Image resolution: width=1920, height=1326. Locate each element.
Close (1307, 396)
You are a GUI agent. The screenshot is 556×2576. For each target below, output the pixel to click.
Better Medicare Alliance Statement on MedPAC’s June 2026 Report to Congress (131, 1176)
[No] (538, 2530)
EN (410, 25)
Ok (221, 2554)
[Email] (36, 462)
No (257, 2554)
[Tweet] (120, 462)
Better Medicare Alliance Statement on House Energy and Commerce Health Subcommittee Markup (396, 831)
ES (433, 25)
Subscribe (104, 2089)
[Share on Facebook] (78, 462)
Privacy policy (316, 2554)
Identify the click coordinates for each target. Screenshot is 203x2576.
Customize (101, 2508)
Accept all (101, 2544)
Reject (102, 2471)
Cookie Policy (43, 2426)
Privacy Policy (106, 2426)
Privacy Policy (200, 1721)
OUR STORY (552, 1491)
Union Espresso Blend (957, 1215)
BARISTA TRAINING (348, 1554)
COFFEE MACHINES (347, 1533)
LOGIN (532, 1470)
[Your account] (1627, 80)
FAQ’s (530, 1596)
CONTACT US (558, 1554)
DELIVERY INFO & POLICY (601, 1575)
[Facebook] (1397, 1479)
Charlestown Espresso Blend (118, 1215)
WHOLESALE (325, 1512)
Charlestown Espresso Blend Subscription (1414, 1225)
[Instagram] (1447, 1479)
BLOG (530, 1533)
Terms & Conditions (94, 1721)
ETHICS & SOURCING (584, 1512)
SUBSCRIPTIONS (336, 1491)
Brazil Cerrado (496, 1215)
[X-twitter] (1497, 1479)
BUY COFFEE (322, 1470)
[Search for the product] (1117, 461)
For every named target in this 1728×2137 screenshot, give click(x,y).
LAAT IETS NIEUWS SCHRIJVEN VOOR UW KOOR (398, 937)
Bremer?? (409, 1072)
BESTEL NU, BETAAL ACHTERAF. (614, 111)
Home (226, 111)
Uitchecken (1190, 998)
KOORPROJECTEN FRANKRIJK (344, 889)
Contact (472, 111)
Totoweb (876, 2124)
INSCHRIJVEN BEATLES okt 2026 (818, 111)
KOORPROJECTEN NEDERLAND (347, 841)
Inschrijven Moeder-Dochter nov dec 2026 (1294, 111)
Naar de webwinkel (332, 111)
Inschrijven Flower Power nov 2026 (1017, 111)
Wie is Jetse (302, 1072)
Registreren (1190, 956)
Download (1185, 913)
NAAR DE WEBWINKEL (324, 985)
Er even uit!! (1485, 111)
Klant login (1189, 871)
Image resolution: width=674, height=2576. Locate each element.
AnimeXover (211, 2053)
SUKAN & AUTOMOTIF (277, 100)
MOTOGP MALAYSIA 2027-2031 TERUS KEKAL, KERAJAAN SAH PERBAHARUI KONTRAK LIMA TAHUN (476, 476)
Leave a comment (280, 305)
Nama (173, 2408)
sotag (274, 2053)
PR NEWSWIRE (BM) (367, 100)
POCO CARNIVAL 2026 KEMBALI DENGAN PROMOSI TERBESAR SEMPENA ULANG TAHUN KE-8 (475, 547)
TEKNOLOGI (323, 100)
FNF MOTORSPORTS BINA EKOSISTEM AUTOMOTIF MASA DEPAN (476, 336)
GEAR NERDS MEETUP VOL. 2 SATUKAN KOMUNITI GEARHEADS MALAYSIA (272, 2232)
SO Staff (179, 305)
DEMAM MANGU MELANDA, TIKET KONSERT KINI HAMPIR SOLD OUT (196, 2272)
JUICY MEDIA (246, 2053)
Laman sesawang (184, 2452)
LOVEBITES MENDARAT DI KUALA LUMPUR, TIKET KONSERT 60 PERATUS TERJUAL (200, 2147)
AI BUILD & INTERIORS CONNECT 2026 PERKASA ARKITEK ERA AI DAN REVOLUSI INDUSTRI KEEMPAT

◆ **What is being asked**
The full set of records, transcribed exactly, is the answer.

◆ **Output below**
Image resolution: width=1920, height=1326. Locate each element.
Close (1307, 396)
You are a GUI agent. The screenshot is 556×2576. For each target below, output the pixel to click.
Better Medicare Alliance Statement on MedPAC’s June 2026 Report to Congress (131, 1176)
[No] (538, 2530)
EN (410, 25)
Ok (221, 2554)
[Email] (36, 462)
No (257, 2554)
[Tweet] (120, 462)
Better Medicare Alliance Statement on House Energy and Commerce Health Subcommittee Markup (396, 831)
ES (433, 25)
Subscribe (104, 2089)
[Share on Facebook] (78, 462)
Privacy policy (316, 2554)
Identify the click coordinates for each target. Screenshot is 203x2576.
Customize (101, 2508)
Accept all (101, 2544)
Reject (102, 2471)
Cookie Policy (43, 2426)
Privacy Policy (106, 2426)
Privacy Policy (200, 1721)
OUR STORY (552, 1491)
Union Espresso Blend (957, 1215)
BARISTA TRAINING (348, 1554)
COFFEE MACHINES (347, 1533)
LOGIN (532, 1470)
[Your account] (1627, 80)
FAQ’s (530, 1596)
CONTACT US (558, 1554)
DELIVERY INFO & POLICY (601, 1575)
[Facebook] (1397, 1479)
Charlestown Espresso Blend (118, 1215)
WHOLESALE (325, 1512)
Charlestown Espresso Blend Subscription (1414, 1225)
[Instagram] (1447, 1479)
BLOG (530, 1533)
Terms & Conditions (94, 1721)
ETHICS & SOURCING (584, 1512)
SUBSCRIPTIONS (336, 1491)
Brazil Cerrado (496, 1215)
[X-twitter] (1497, 1479)
BUY COFFEE (322, 1470)
[Search for the product] (1117, 461)
For every named target in this 1728×2137 screenshot, give click(x,y).
LAAT IETS NIEUWS SCHRIJVEN VOOR UW KOOR (398, 937)
Bremer?? (409, 1072)
BESTEL NU, BETAAL ACHTERAF. (614, 111)
Home (226, 111)
Uitchecken (1190, 998)
KOORPROJECTEN FRANKRIJK (344, 889)
Contact (472, 111)
Totoweb (876, 2124)
INSCHRIJVEN BEATLES okt 2026 (818, 111)
KOORPROJECTEN NEDERLAND (347, 841)
Inschrijven Moeder-Dochter nov dec 2026 (1294, 111)
Naar de webwinkel (332, 111)
Inschrijven Flower Power nov 2026 (1017, 111)
Wie is Jetse (302, 1072)
Registreren (1190, 956)
Download (1185, 913)
NAAR DE WEBWINKEL (324, 985)
Er even uit!! (1485, 111)
Klant login (1189, 871)
Image resolution: width=674, height=2576. Locate each element.
AnimeXover (211, 2053)
SUKAN & AUTOMOTIF (277, 100)
MOTOGP MALAYSIA 2027-2031 TERUS KEKAL, KERAJAAN SAH PERBAHARUI KONTRAK LIMA TAHUN (476, 476)
Leave a comment (280, 305)
Nama (173, 2408)
sotag (274, 2053)
PR NEWSWIRE (BM) (367, 100)
POCO CARNIVAL 2026 KEMBALI DENGAN PROMOSI TERBESAR SEMPENA ULANG TAHUN KE-8 (475, 547)
TEKNOLOGI (323, 100)
FNF MOTORSPORTS BINA EKOSISTEM AUTOMOTIF MASA DEPAN (476, 336)
GEAR NERDS MEETUP VOL. 2 SATUKAN KOMUNITI GEARHEADS MALAYSIA (272, 2232)
SO Staff (179, 305)
DEMAM MANGU MELANDA, TIKET KONSERT KINI HAMPIR SOLD OUT (196, 2272)
JUICY MEDIA (246, 2053)
Laman sesawang (184, 2452)
LOVEBITES MENDARAT DI KUALA LUMPUR, TIKET KONSERT 60 PERATUS TERJUAL (200, 2147)
AI BUILD & INTERIORS CONNECT 2026 PERKASA ARKITEK ERA AI DAN REVOLUSI INDUSTRI KEEMPAT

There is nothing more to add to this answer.